» Task statement: Work through the entries that follow and state how many lines contain the word "scrollbar". Only the number is wanted.

» Data:
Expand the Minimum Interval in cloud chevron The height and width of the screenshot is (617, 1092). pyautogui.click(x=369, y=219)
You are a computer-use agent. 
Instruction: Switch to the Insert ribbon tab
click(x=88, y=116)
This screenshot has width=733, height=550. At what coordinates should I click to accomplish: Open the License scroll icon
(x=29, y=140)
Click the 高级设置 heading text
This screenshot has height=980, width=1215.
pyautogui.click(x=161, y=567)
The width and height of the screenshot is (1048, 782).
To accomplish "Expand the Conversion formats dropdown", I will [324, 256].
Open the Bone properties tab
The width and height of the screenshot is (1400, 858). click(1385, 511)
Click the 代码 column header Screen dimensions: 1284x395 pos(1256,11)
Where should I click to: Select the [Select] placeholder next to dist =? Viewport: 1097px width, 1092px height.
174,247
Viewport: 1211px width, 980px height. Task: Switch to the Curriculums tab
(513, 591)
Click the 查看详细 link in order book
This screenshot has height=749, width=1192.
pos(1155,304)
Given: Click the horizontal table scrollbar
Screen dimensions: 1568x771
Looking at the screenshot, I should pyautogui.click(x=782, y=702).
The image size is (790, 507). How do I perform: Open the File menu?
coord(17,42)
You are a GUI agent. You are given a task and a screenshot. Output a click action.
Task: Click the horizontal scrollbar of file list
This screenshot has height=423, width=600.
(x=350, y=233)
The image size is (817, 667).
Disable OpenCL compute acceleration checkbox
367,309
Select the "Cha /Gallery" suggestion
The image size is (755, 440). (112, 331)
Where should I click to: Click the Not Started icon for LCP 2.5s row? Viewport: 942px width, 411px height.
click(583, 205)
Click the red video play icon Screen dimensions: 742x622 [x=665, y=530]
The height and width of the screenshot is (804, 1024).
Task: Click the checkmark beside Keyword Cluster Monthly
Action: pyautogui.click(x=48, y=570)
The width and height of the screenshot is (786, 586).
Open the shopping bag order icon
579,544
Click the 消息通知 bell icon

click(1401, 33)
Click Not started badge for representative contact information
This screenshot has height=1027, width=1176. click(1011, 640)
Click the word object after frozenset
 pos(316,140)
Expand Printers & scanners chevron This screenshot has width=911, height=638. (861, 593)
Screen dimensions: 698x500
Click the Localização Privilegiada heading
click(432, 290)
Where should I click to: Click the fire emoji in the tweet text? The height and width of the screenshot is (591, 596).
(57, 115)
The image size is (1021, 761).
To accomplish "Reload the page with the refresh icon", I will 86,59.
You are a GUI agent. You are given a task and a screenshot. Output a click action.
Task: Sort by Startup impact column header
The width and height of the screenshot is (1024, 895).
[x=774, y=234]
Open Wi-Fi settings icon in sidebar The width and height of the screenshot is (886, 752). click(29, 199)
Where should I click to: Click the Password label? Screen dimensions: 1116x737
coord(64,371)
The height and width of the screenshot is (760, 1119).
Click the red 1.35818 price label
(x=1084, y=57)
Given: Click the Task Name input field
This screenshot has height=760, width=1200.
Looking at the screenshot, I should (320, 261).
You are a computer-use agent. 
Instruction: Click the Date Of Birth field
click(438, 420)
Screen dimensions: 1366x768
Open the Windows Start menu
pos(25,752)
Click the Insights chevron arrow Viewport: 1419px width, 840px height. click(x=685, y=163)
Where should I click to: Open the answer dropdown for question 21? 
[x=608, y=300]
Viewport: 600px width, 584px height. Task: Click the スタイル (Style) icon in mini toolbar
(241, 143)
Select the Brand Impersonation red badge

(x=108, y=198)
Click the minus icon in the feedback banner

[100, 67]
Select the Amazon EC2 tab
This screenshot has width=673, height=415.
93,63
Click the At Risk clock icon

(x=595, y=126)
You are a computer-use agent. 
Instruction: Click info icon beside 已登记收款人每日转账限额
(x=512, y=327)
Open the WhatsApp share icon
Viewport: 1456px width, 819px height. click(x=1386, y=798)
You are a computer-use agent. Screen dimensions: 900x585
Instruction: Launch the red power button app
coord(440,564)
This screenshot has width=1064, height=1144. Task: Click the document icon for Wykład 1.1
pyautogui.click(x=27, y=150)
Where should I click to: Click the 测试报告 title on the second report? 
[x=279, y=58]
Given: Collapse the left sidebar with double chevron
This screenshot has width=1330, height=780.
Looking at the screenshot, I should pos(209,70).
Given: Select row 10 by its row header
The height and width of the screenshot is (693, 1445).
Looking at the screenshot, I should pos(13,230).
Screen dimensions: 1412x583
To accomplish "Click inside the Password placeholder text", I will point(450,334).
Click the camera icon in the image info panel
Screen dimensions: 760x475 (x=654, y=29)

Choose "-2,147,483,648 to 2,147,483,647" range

» Reply: 2